-- start of Data for this exercise --

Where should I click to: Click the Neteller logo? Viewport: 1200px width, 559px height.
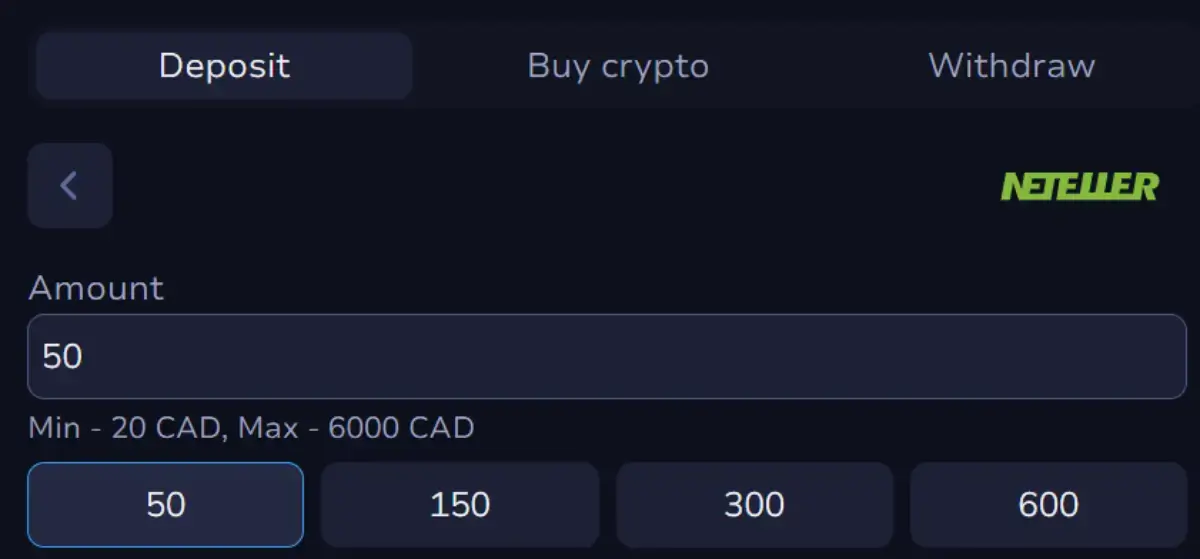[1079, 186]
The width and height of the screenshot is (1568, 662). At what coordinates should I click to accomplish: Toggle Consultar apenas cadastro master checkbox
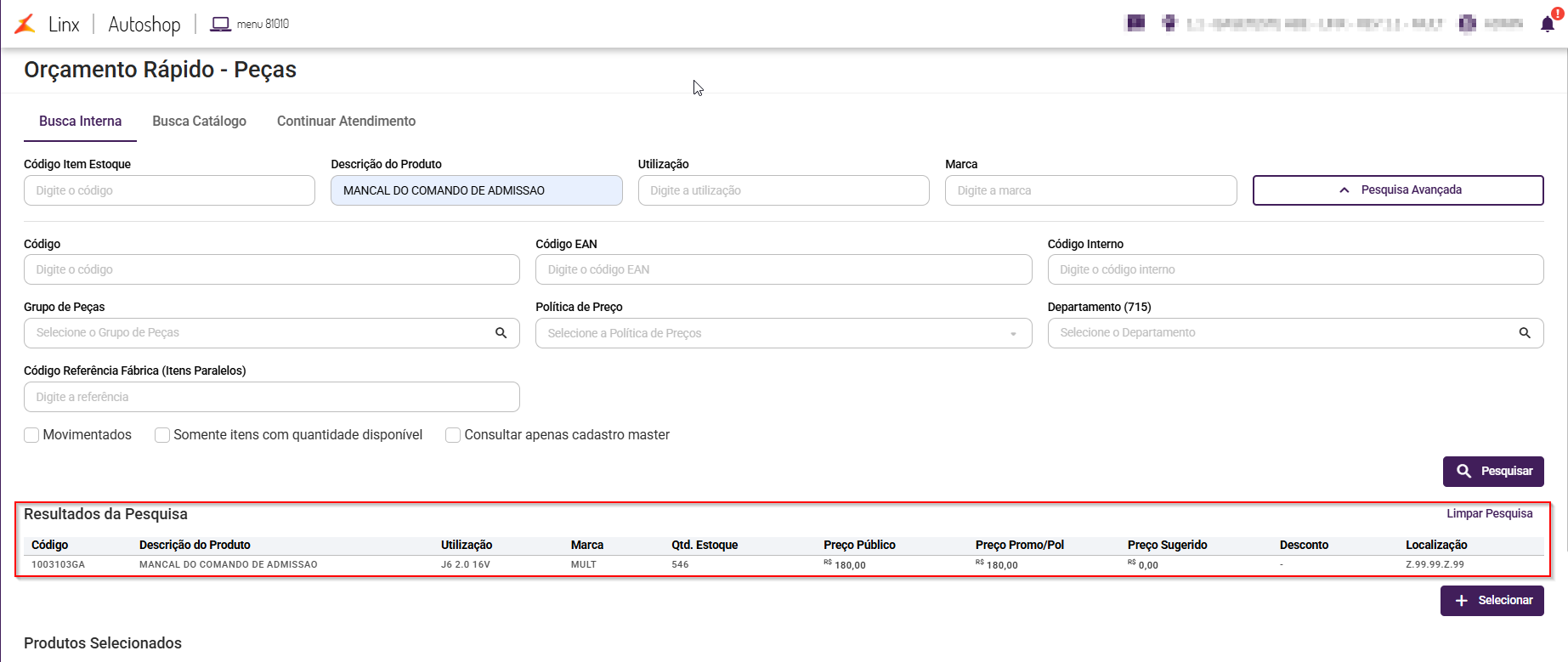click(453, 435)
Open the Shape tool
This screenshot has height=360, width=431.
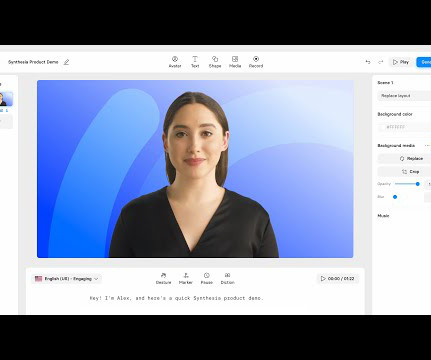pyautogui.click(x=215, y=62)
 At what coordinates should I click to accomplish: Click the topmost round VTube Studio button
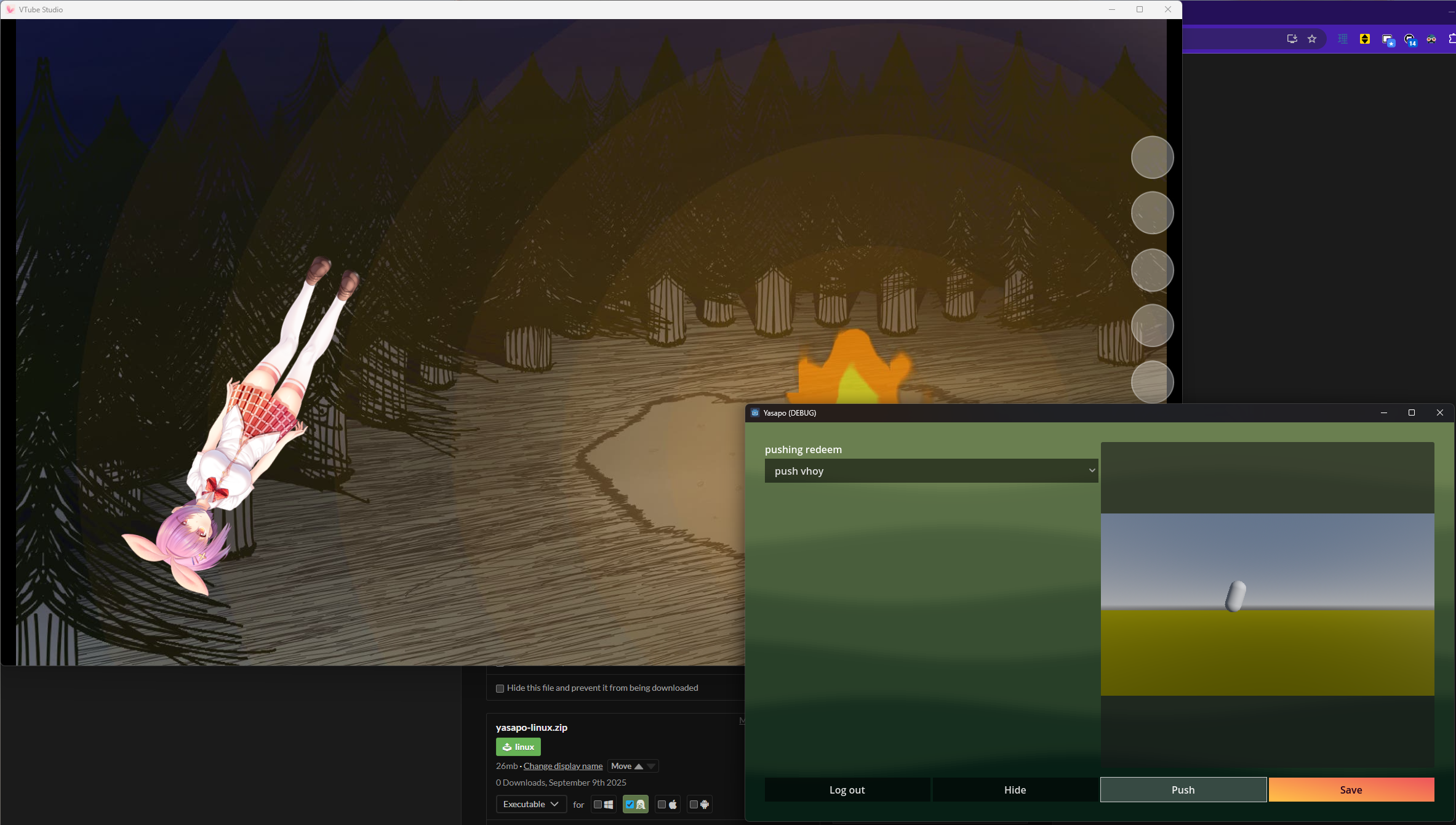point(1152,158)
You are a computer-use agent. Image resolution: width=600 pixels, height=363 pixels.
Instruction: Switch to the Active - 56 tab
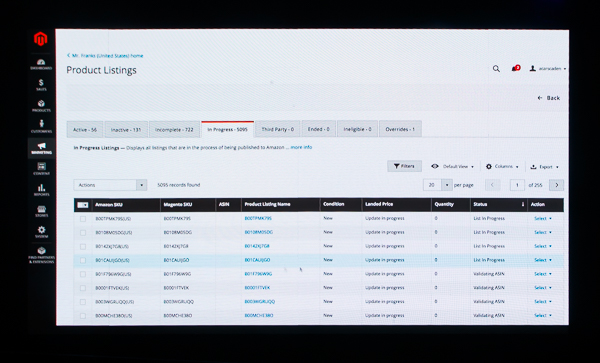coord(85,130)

-- end of Data for this exercise --
-- start of Data for this exercise --

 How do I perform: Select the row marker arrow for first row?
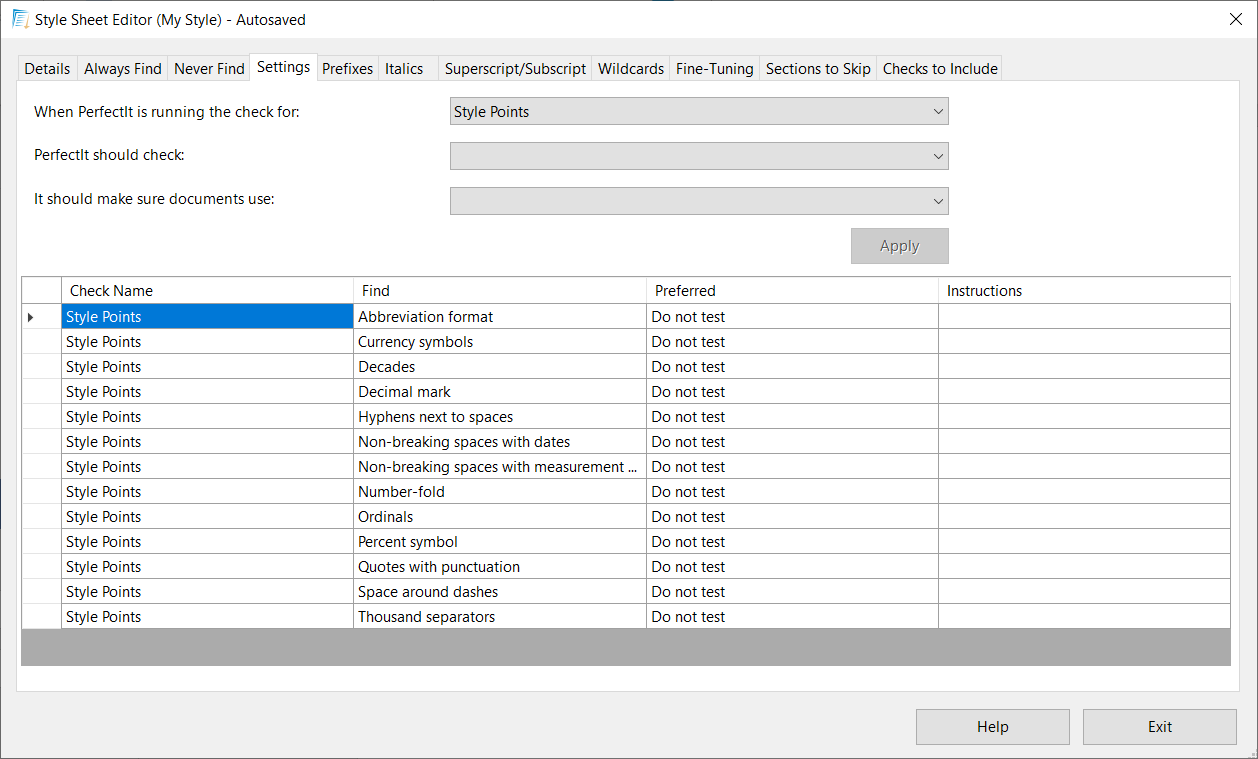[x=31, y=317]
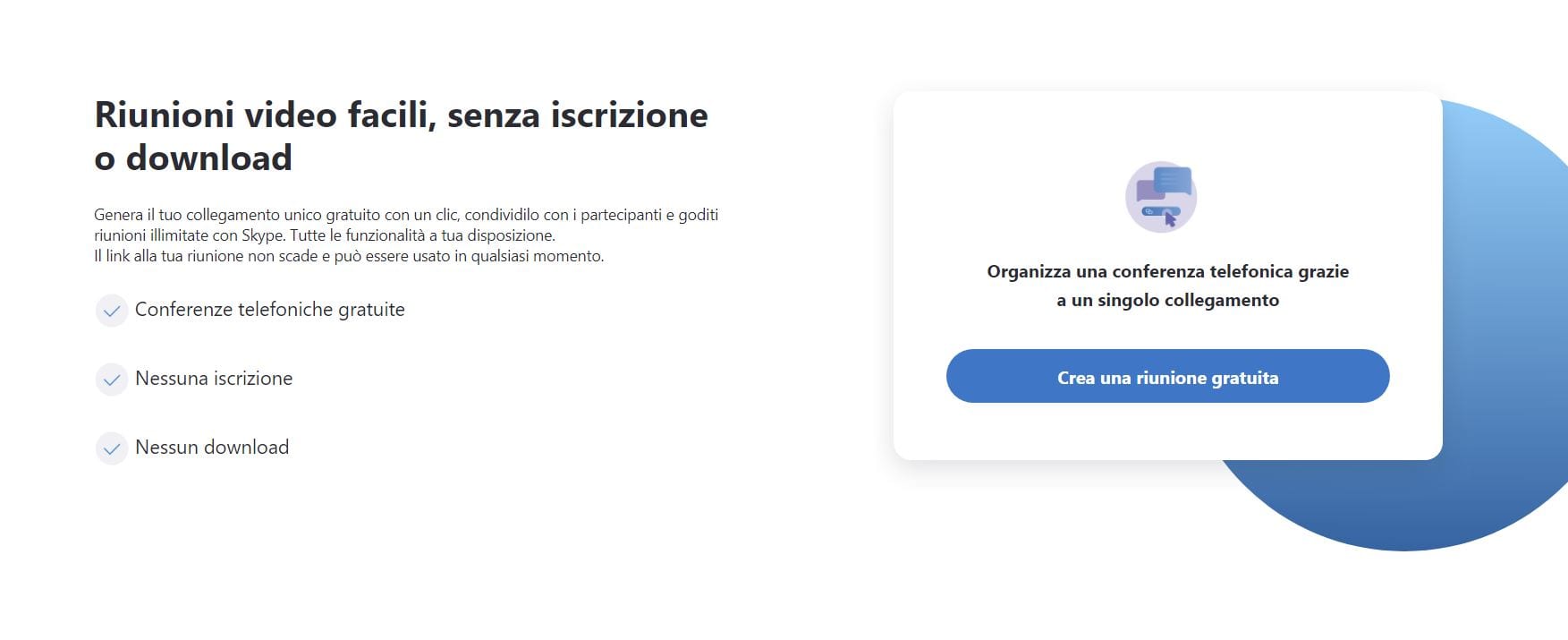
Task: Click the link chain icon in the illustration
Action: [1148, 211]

-- end of Data for this exercise --
-- start of Data for this exercise --

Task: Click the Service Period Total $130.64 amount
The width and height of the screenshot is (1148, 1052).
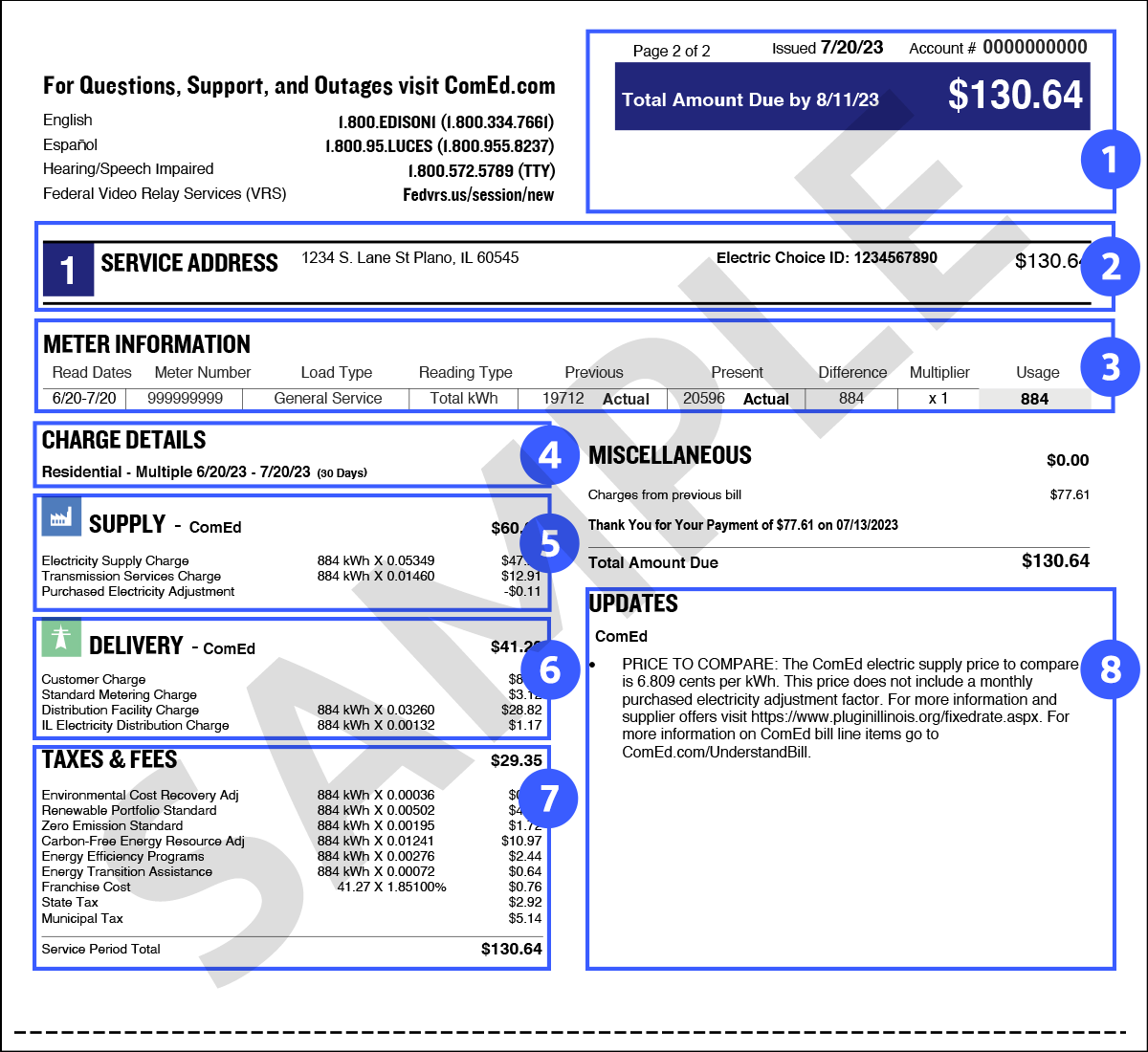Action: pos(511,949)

-- end of Data for this exercise --

* [Set exercise]:
Rewrite the items from the line with "Where should I" up to and including the line with "coord(85,130)", replacing "screenshot" with "image" and changing nothing else. Omit the pictures.

* [Exercise answer]:
Where should I click to: Click the Neteller logo? Viewport: 1200px width, 559px height.
[1079, 186]
The width and height of the image is (1568, 662). At what coordinates should I click to accomplish: Toggle Consultar apenas cadastro master checkbox
click(453, 435)
Open the Shape tool
This image has height=360, width=431.
pyautogui.click(x=215, y=62)
 At what coordinates should I click to accomplish: Click the topmost round VTube Studio button
point(1152,158)
You are a computer-use agent. Image resolution: width=600 pixels, height=363 pixels.
Instruction: Switch to the Active - 56 tab
coord(85,130)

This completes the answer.